Posted to mapreduce-dev@hadoop.apache.org by Noah Watkins <no...@inktank.com> on 2014/10/22 22:04:03 UTC

Finding source of unclean app master shutdown

I appologize for the duplicate of this on yarn-dev. I realized later
that this probably is more related to MR.

I am running MR with a non-HDFS file system backend (Ceph), and have
noticed that some processes exit or are being killed before the file
system client is properly shutdown (i.e. FileSystem::close
completing). We need clean shutdowns right now because they release
resources that when not cleaned up lead to fs timeouts that slow every
other client down. We've adjusted the yarn timeout affecting the delay
before SIGKILL is sent to containers which resolves the problem for
containers with map tasks, but there is one instance of an unclean
shutdown that I'm having trouble tracking down.

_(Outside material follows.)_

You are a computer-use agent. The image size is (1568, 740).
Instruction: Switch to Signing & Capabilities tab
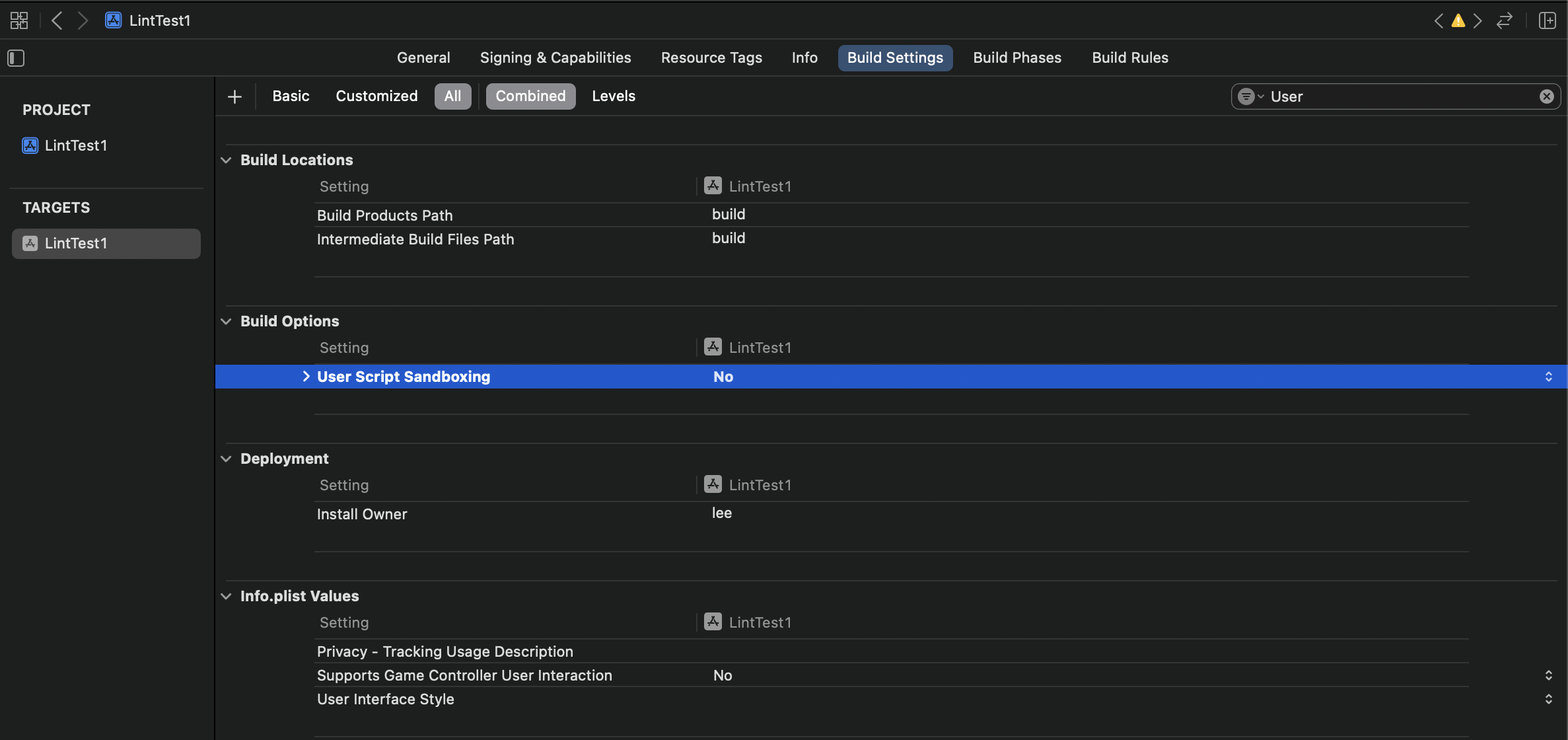[555, 58]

Based on the file system trace of this unknown process it appears that
it is the AppMaster, or some other manager process. In particular it
stats all of the files related to the job, and at the end removes many
configuration files, COMMIT_SUCCESS file, and finally removes the job
staging directory, which seems to match up with the behavior of the
AppMaster.

So the first question is am I actually seeing the behavior of the
AppMaster (full trace is here http://pastebin.com/SVCfRfA4)?

After that final job staging directory is removed the fs trace is
truncated suggesting the process immediately exited or was killed.

So the second question is, if this is the app master, what might be
causing the unclean fs shutdown and is there a way to control this?

I noticed that in MRAppMaster::main there is
`conf.setBoolean("fs.automatic.close", false);` but I cannot seem to
find any instance of the file systems having close called explicity.


Thanks,
Noah